As with every dental checkup, before leaving the house this morning, I brushed my teeth, flossed and gargled thoroughly. I knew I was about to pay for the same services, yet the thought of a hygienist pulling anything but ordinary plaque from my molars skeeves me to no end.
As a rule I dread dental exams, but not because my teeth are lousy. They’re in fine shape overall, though I do possess a receding gum line which creates problems. What I hate most is the high-powered water spraying doohickey used by the hygienist to clear tartar. When the water jet hits the bottom edges of my choppers, it spears me with pain. Each time I suffer that procedure, I think of the ’70s movie, Marathon Man. There’s a scene where the sadistic Nazi dentist tries to torture information from Dustin Hoffman’s character by drilling his teeth and repeatedly asking: “Is it safe?” In my view, it’s never safe at the dentist’s office!

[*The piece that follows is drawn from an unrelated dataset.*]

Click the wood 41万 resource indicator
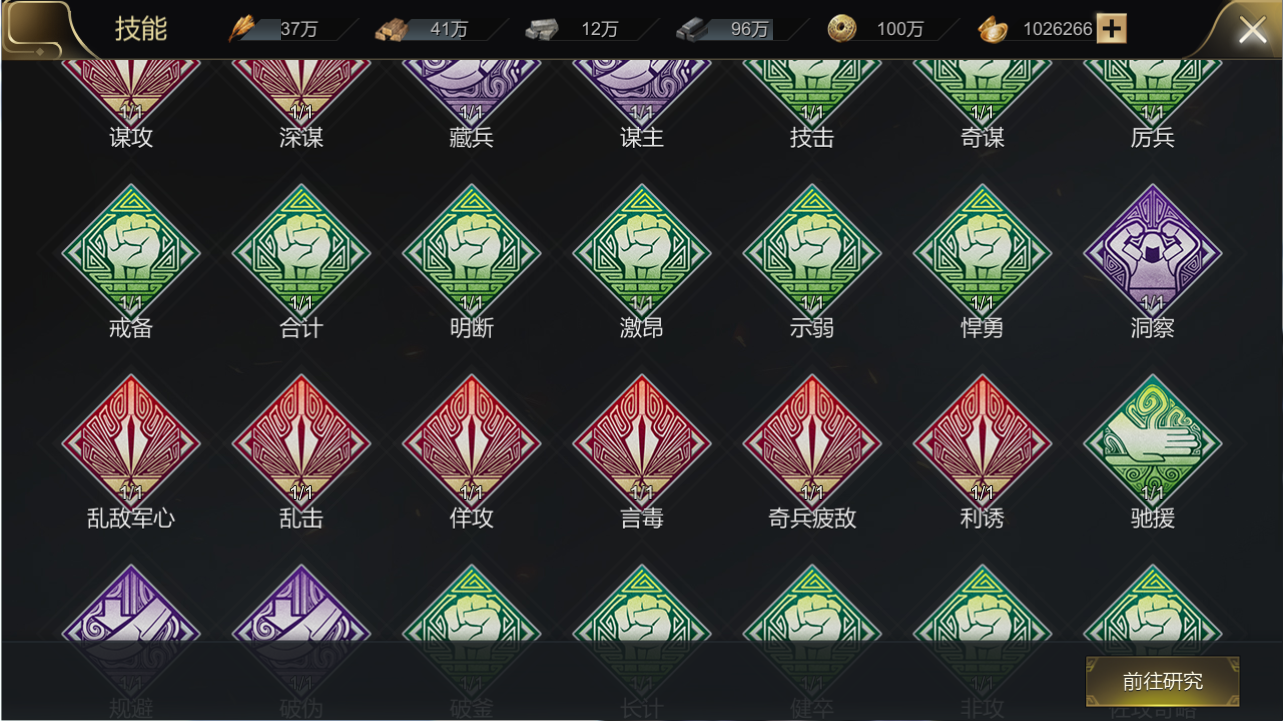The image size is (1283, 721). coord(423,29)
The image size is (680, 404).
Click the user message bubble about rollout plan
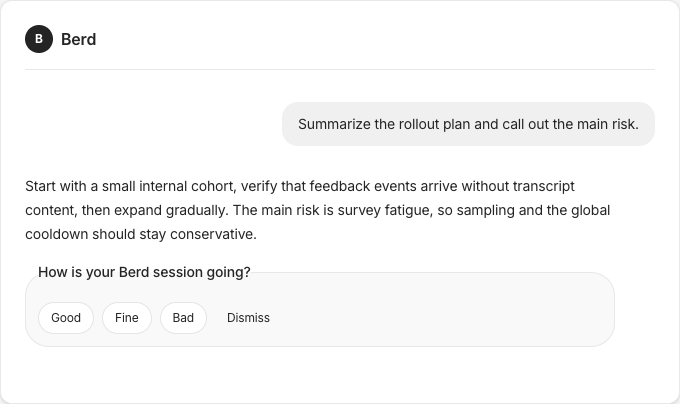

Fortunately, my mouth emerged relatively unscathed from today’s dental session. Unfortunately, I can’t say the same for my ego.
When the hygienist at last raised my chair upright, I looked down for the first time … and found I’d neglected to zip my fly. I couldn’t have picked a worse day for the lapse either. My entire rotation of underwear is in the hamper, so I’d resorted to a backup pair: specifically, white boxers covered with red lipstick-like imprints of a woman’s lips. As I gazed downward, I easily spotted at least one set of kissers peeking through the gap in my shorts.
I felt mortified, at first. But I realized the hygienist hadn’t said a word about my zipper or my underwear. As unlikely as it seemed, maybe she hadn’t noticed anything amiss? I breathed a sigh of relief when she left the room to summon the dentist and I got the chance to zip up. I figured I was home free. Paraphrasing the old adage about the tree falling in the woods, I thought: “If a zipper unzips in the forest and nobody sees it, does it still embarrass anyone?”
A couple of minutes later, my dentist – a noted sailing enthusiast – walked in. His first words were: “Greetings, Richard. I see you’ve finally battened down the hatch. But what’s with the lips over your Johnson?”